Subaru: [İnsan kendisini öldürmeye çalışan biriyle nasıl yaşayabilir ki…?]
Subaru, bu soruyu sorduktan sonra tuhaf bir şey söylediği hissine kapılmış ama o tuhaf hisse bir yanıt bulmayı başaramamış, sorusunu da çabucak unutuvermişti.
Her halükarda artık Cecilus’un İmparatorluk Başkentinde yaşadığı biliniyordu.
Subaru: [Yani Cecilus’u safımıza katmanın tek yolu İmparatorluk Başkentine gitmek… Hey, Başkente dek gitmenden yana bir sorun çıkmayacağından emin misin?]
Abel: [Tabii ki değilim.
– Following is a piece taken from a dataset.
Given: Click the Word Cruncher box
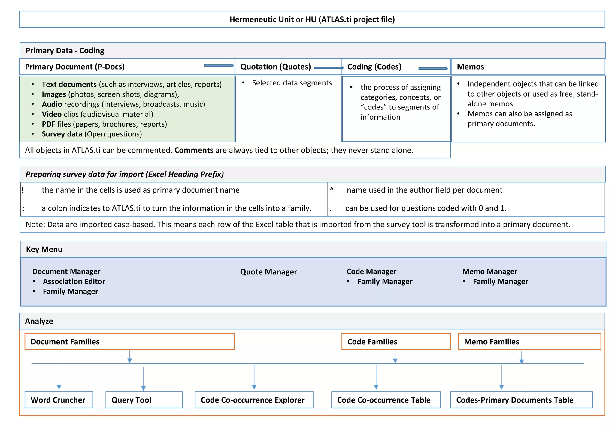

Mevcut durumda Başkente yaklaşmamın kendi idamıma gitmemden bir farkı olmaz. Üstelik Cecilus’un şu anda Başkentte olduğundan bile emin değilim.]
Subaru: [Öyleyse hiç şansımız yok…]
Söz konusu Vollachia İmparatorluğuyla ilgili bir konu, hatta genel olarak askeri meseleler olduğunda Subaru’nun bilgi birikimi hiçbir işe yaramıyordu.
Gerçi bunu öneren ilk kişi yetkili bir subay olan Zikr olmuştu, haliyle üretebildikleri iyi fikirlerden biri olduğu söylenebilirdi.
Yani bu fikir reddedildiyse Abel’in yolu umut vadetmiyor demekti.
Subaru: […Yine de şimdi çıkmaza girme zamanı değil.]
Karanlık ve ağır bir his, Subaru’nun göğsüne çöreklenmeye başlıyordu.
Acı tatlı bir durgunluk misaliydi, kafasını duvara çarpsa bile silinmeyecek cinsten bir çaresizlik yığınıydı, Rem’in Subaru’dan umudu kesmesinin artçı etkisi gibi bir şeydi.
Subaru, bu yüzden Rem’in güvenini yitirmişti.
Ve bu çıkmazdan bir an önce kurtulup yeniden Rem’in güvenini kazanmak zorundaydı. Bu uğurda boşa harcanan her saniye pişmanlıktı.
Abel: [――Bir yol var aslında.]
Derken Subaru’nun dişlerini gıcırdatışı, Abel’in dudaklarından dökülen kelimelerle bir son buldu.
Ve tek gözünü kapatan Abel, darbe yemişçesine yukarılara bakan Subaru’ya dönerek dedi ki――
Abel: [Şu acınası ifadene çekidüzen ver, onu görmekten bıktım usandım. Bir fikrim var diyorum.]
Subaru: [Üzgünüm ama yüzüm ortada bir dayak olmadıkça karakter katma sınırlarına ulaşmış durumda. Bu suratlar arasındaki değişkenlik de umurumda bile değil. Bir fikrim var derken ne kastediyorsun?]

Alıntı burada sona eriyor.